Coller Capital, Ares Management Raise Billions for Secondaries Funds

The $17 billion raised for Coller International Partners IX is already 70% deployed, while Ares raised $7.1 billion for its inaugural credit strategy.
Reported by Matt Toledo



Amidst strong demand for private markets secondaries investments, Coller Capital Inc. and Ares Management Corp. each announced the closing of multi-billion-dollar secondaries funds on Tuesday.
 

Coller announced the closing of Coller International Partners IX—the firm’s largest private equity secondaries fund to date. Coller raised $17 billion in commitments from more than 250 limited partners, including pension funds, insurance companies, sovereign funds, asset managers and other financial institutions. The fund will invest in LP-led and general partner-led secondary transactions around the world, according to the announcement. 

Ares Management  announced the close of its own $7.1 billion credit secondaries strategy, including the final closing of its inaugural Ares Credit Secondaries Fund. Ares raised $4 billion in LP commitments for the fund, double its $2 billion target, which the firm identified as its largest institutional fundraiser for an inaugural fund. The $7.1 billion total for the strategy includes affiliated vehicles and anticipated leverage.
■ ■ ■ ■ ■ ■ ■
STUDY QUESTIONS:
a) In the records, from the first line through the line containing "Task: Click on the timeline-entry: UI/UX", swap "screenshot" for "screen capture" and leave everything else the same.
b) Extend the report on the Coller and Ares secondaries funds from where it stops.
The article above and the records come from separate, unrelated sources.
■ ■ ■ ■ ■ ■ ■
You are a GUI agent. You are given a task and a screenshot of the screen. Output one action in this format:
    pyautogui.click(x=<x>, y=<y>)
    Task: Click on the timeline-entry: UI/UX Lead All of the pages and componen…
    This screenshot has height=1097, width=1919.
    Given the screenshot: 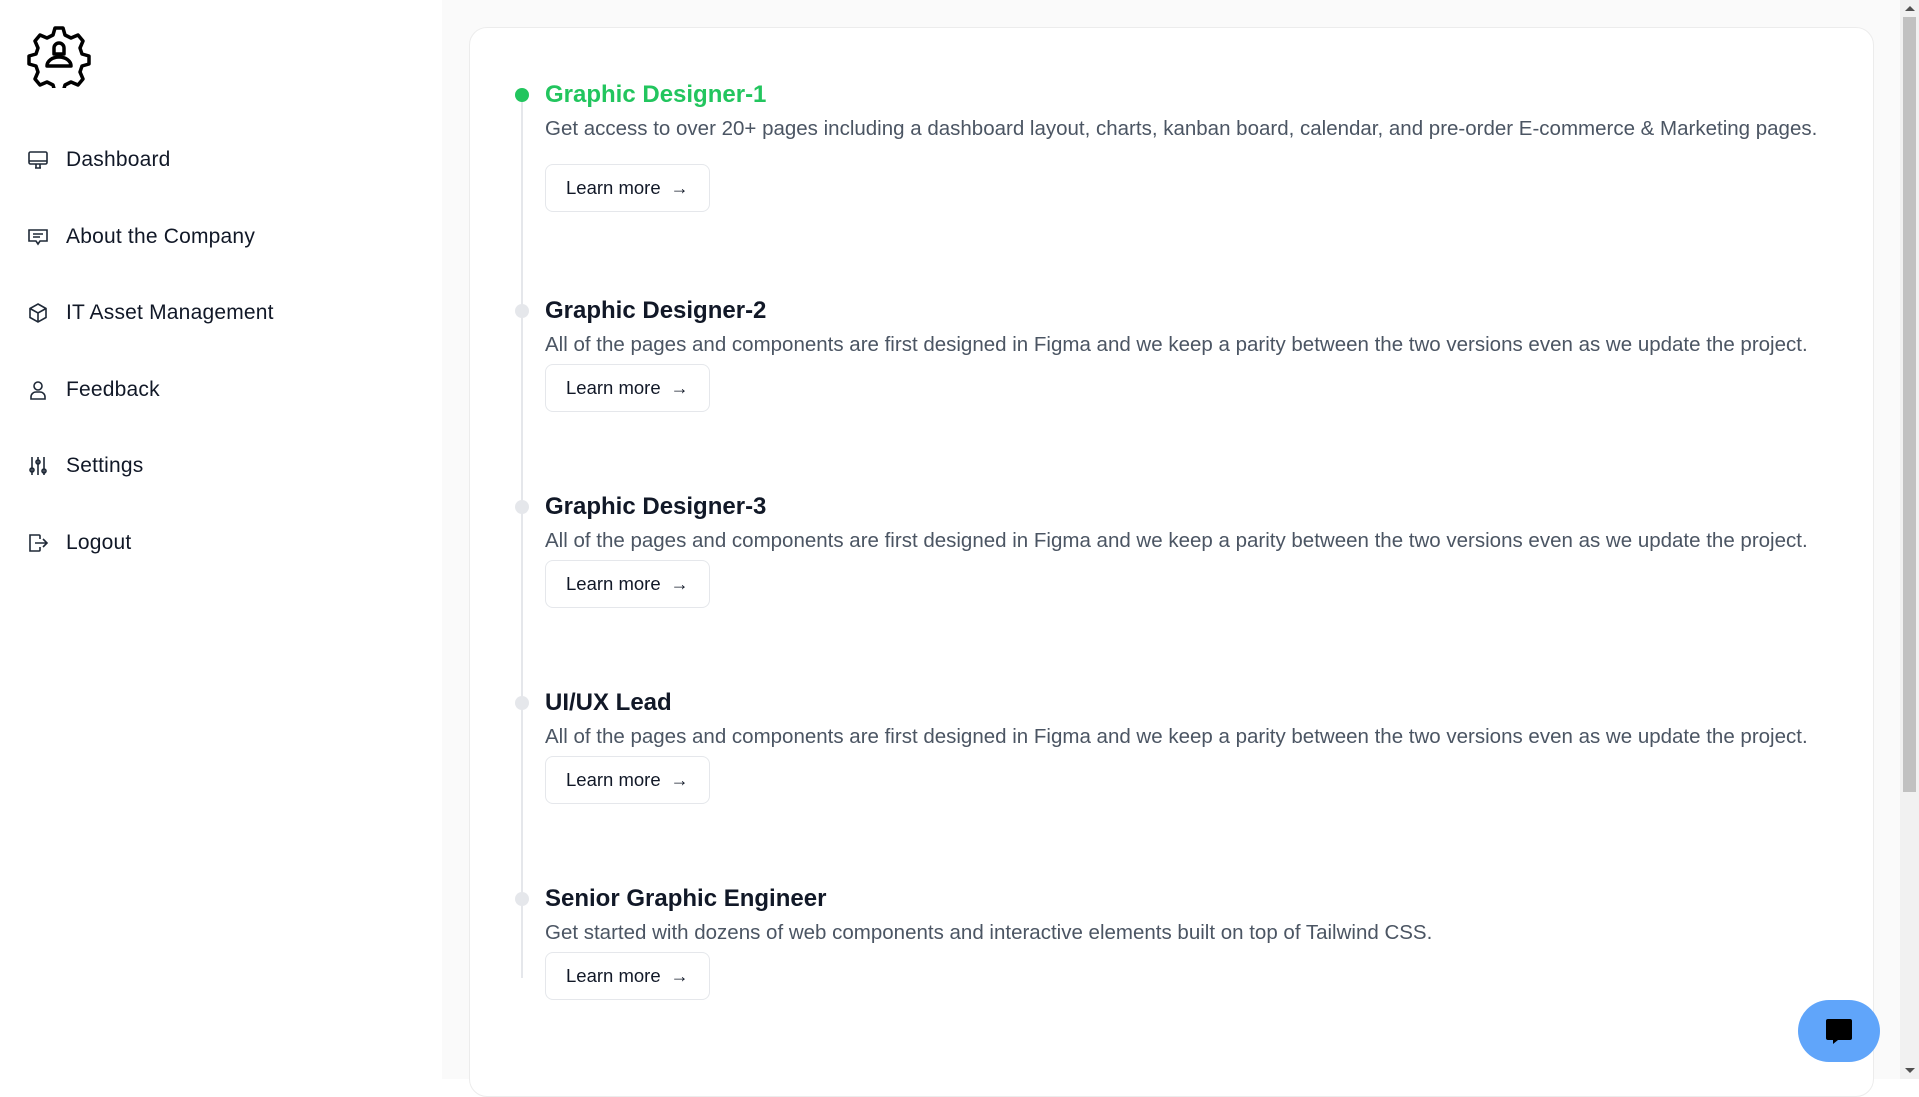 What is the action you would take?
    pyautogui.click(x=1183, y=784)
    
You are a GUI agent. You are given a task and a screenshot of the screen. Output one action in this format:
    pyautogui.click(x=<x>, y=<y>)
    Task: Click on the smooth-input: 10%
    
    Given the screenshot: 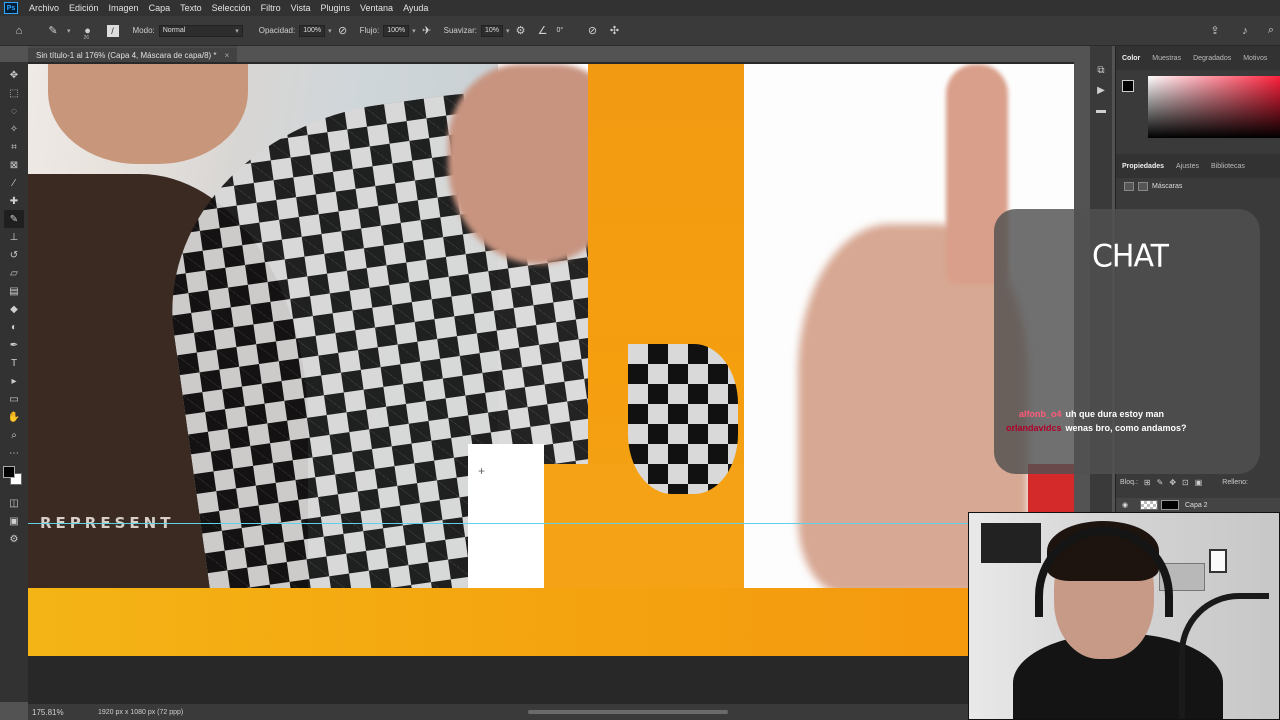 What is the action you would take?
    pyautogui.click(x=492, y=30)
    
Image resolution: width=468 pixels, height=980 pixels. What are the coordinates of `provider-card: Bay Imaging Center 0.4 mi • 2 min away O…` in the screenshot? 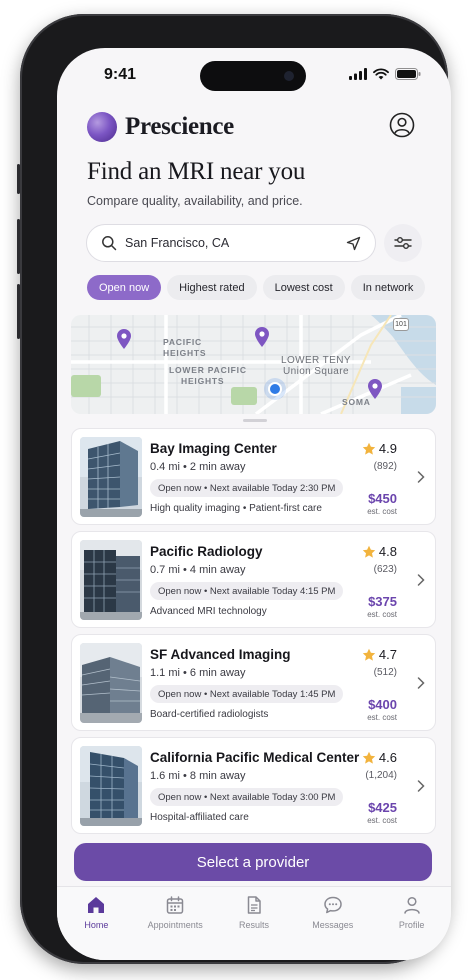 It's located at (254, 476).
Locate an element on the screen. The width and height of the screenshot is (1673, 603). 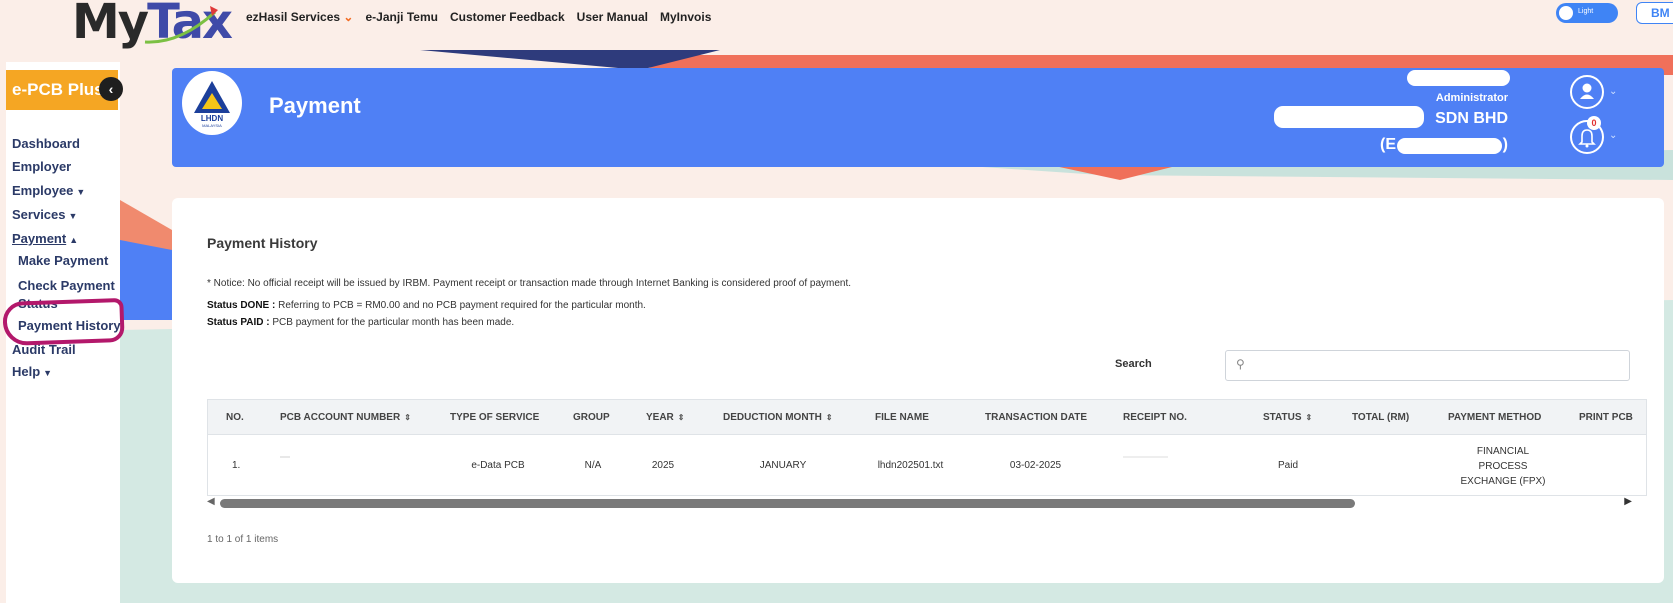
■ ■ ■ ■ ■ ■ ■
EXPECTED RESULTS:
a)
You are a GUI agent. You are given a task and a screen capture of the screen. Output one action in this format:
    pyautogui.click(x=<x>, y=<y>)
    Task: Click on the timeline-entry: UI/UX Lead All of the pages and componen…

b)
Ares’ credit strategy aims to “construct a highly diversified portfolio of predominantly senior secured, private equity-backed and floating-rate private credit portfolios by tactically allocating across LP-led and continuation vehicle transactions in collaboration with leading asset managers,” according to the announcement. 

Coller manages $50 billion in assets, and its private equity secondaries platform invests in commingled funds, co-investment vehicles, separately managed accounts and equity perpetual funds. Ares manages $38 billion across its secondaries platform and $595 billion across the firm.  

CBRE Investment Management also announced on Tuesday the closing of a $1.62 billion secondaries fund targeting real estate investments.  

Demand for Secondaries Grows 

The secondaries market for private equity and other alternative investment fund stakes has grown year-over-year, as LPs sell into the market to offload older vintages; hunt for deals; and manage their liquidity. The trend toward secondaries has grown as private fund exits have slowed in recent years. 

According to data from law firm Ropes & Gray, secondaries market volume grew to $165 billion through the third quarter of 2025, and it is expected that full-year 2025 transaction volume reached $210 billion. By comparison, 2024 saw $160 billion in secondaries volume, and 2023 had $114 billion, according to Ropes & Gray.  

In the firm’s 2026 market outlook, Coller Capital forecast another blockbuster year for secondaries. The firm anticipates that in the long term, secondaries could grow to $500 billion in deal volume by 2030.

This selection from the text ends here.